Friday, February 2, 2018

Luma Winterlicious: A Savoury Antidote to Winter





For two scrumptious weeks, Winterlicious Toronto features a diverse collection of delicious three-course prix-fixe lunch and dinner menus at more than 200 top restaurants, including Luma, perched on the second floor of the TIFF Bell Lightbox and serving creative Canadian fare.
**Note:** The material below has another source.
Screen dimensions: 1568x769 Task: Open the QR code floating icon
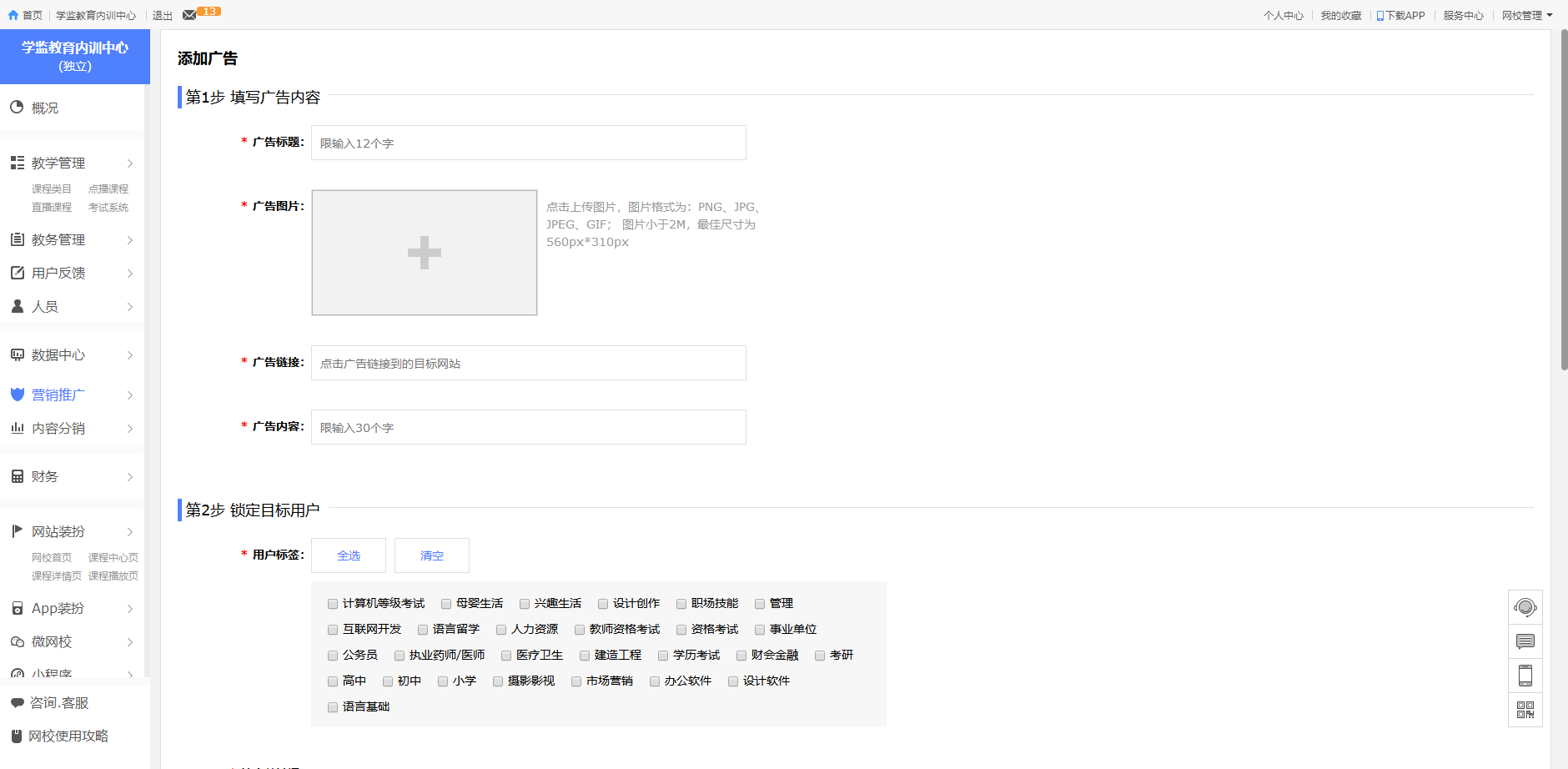[1525, 710]
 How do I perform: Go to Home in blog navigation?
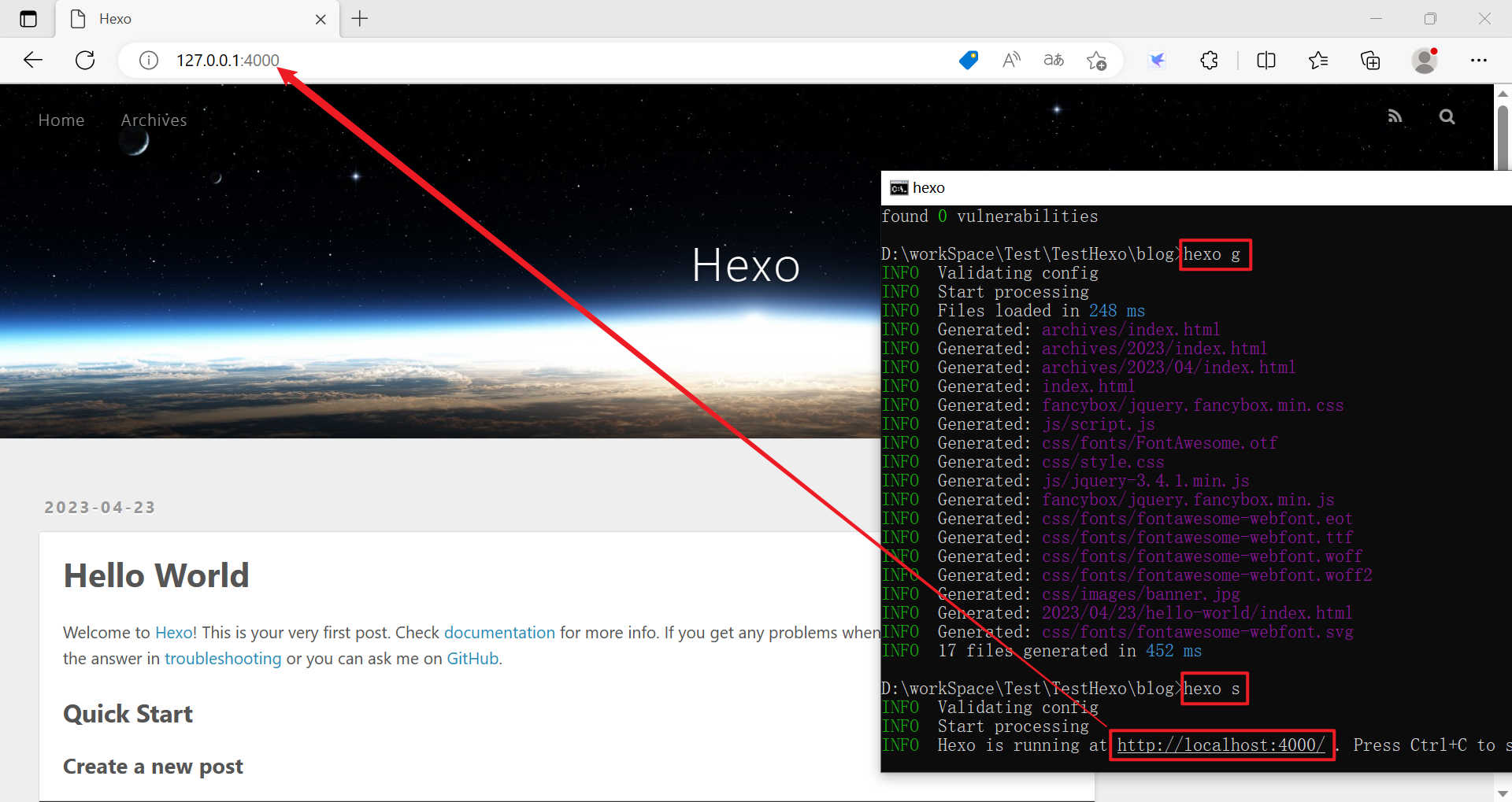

Drawing on the multicultural landscape of Toronto, Chef Michael Wilson brings forward his elevated, fresh take on world cuisine with a Winterlicious menu of seasonally inspired dishes, that features Mediterranean-inspired Lamb Shanks with fermented tomato, turnip, Israeli couscous, shishito pepper, preserved lemon and pistachios, Italian Squash Malfada with sage, apple and pecans and his fork-tender Braised Pork Shoulder with parsnip latkes, mustard greens, caramelized apple and chive crème fraîche. With floor-to-ceiling windows and outstanding views of King Street West, Luma's warm and inviting dining room of rich woods, leather, natural stone and friendly professional staff, provides a delicious antidote to the coldest winter in Toronto since the 1960s.



For two scrumptious weeks, Winterlicious Toronto features a diverse collection of delicious 
3-course prix-fixe lunch and dinner menus at more than 200 top restaurants

Anthìlia Catarratto, a lovely crisp Sicilian wine by Donnafugata

House baked bread and whipped butter with a drizzle of truffle honey

Sweet Potato Soup with smoked pear compote

Braised lamb Shank with fermented tomato, turnip, Israeli couscous, shishito pepper, 
preserved lemon and pistachios

Steelhead Trout with squash, dukkah, prairie grains, kale and maple sponge toffee

Braised Pork Shoulder with parsnip latkes, caramelized apple, mustard greens 
and chive crème fraîche

Squash Malfada with sage, apple and pecans













Braised Lamb Shank
Serves 2
Recipe courtesy of Chef Michael Wilson & Senior Sous Chef Michael Vieira 

2 lamb shanks, bone-in
2 cups red wine
16 cups lamb or veal stock, or enough to almost cover the lamb shanks
1 large carrot, roughly chopped
3 sticks celery, roughly chopped
1 large onion, roughly chopped
3 sprigs rosemary, roughly chopped
2 cloves garlic
1/4 cup vegetable oil
Cooked Israeli couscous
1 cup fermented or normal tomato sauce
1 handful of oven-dried tomatoes
1 bunch baby turnip, boiled and tossed in butter
1 preserved lemon, thoroughly rinsed and julienned
1 handful toasted pistachios, crushed
Salt and pepper


Make an incision into the thin, top part of the lamb shank, all the way around the outside of the bone. Season the lamb shank heavily with salt and pepper.
Heat a small amount of vegetable oil in a heavy-bottomed pan over medium-high heat. Sear the lamb shank, turning it every minute, until it’s a deep, golden brown colour. Remove the lamb shank from the pan and set aside. Remove the pan from the heat. Add red wine to the oil in the pan and mix it all together at once. Place the pan back on the stove over low heat and reduce the mixture until there’s almost no liquid left, creating a glacé. Bring the stock, glacé, lamb shank, rosemary, garlic, carrot, onion and celery to a boil in the braising pot and cover it with a lid. Make sure the meat is covered three-quarters in the stock. Place the braising pot in the oven at 275°F for three hours, flipping the lamb shank every 45 minutes.

Take the lamb shank out of the oven, and set aside until you are ready to serve.
Take a small amount of liquid out of the braising pot to make the jus. Reduce the liquid in a separate pan until it thickens. Heat the pre-cooked couscous, oven-dried tomatoes and tomato sauce together in a pan, and add it to the plate. Drizzle most of the jus over the meat, but save a small amount for the end. Sprinkle the crushed roasted pistachios on top the meat, and then plate it on top of the couscous mixture. Add the boiled turnips, grilled shishito peppers and preserved lemons to the plate. Drizzle the final amount of jus around the plate.